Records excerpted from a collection
++++++++

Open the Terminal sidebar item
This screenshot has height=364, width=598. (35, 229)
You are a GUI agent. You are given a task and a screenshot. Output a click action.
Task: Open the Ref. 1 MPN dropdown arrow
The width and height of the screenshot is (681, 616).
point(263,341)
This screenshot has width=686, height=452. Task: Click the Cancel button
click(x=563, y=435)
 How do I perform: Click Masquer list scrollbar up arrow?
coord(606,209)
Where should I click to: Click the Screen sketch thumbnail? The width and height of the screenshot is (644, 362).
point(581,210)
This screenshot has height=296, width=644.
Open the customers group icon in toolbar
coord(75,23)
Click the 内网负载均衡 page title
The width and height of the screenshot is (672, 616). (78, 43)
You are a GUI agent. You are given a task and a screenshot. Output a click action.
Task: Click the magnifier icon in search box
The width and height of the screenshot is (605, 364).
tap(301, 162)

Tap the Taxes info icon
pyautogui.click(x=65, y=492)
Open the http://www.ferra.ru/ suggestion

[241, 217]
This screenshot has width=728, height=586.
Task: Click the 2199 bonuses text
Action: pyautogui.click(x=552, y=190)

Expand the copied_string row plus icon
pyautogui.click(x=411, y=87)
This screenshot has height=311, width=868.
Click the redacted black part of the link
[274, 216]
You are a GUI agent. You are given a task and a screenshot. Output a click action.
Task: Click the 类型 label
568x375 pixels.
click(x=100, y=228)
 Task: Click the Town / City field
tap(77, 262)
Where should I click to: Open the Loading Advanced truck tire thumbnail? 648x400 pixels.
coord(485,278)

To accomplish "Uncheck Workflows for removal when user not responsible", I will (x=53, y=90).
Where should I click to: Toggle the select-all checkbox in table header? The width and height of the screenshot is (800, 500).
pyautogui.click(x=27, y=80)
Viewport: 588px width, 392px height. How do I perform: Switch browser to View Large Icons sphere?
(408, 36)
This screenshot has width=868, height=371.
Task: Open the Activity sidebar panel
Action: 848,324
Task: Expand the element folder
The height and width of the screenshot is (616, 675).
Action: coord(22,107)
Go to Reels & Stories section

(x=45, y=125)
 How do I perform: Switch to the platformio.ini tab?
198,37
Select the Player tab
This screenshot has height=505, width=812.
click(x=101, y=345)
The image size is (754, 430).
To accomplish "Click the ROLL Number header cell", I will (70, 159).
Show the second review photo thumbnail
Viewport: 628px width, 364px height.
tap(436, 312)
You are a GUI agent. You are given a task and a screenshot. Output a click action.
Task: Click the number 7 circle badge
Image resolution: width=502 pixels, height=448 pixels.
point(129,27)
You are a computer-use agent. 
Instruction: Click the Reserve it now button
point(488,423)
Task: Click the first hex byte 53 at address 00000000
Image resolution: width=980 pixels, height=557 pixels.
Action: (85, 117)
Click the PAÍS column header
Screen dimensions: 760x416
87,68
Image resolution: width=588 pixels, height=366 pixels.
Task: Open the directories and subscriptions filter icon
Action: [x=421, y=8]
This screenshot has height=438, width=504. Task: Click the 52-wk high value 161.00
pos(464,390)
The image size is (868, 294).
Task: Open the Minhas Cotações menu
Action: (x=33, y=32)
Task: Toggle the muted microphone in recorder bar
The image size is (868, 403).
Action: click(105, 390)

++++++++

TASK DETAILS => Return, from the data, each line that has the word "accomplish" in it.

RESULT =>
To accomplish "Uncheck Workflows for removal when user not responsible", I will (x=53, y=90).
To accomplish "Click the ROLL Number header cell", I will (70, 159).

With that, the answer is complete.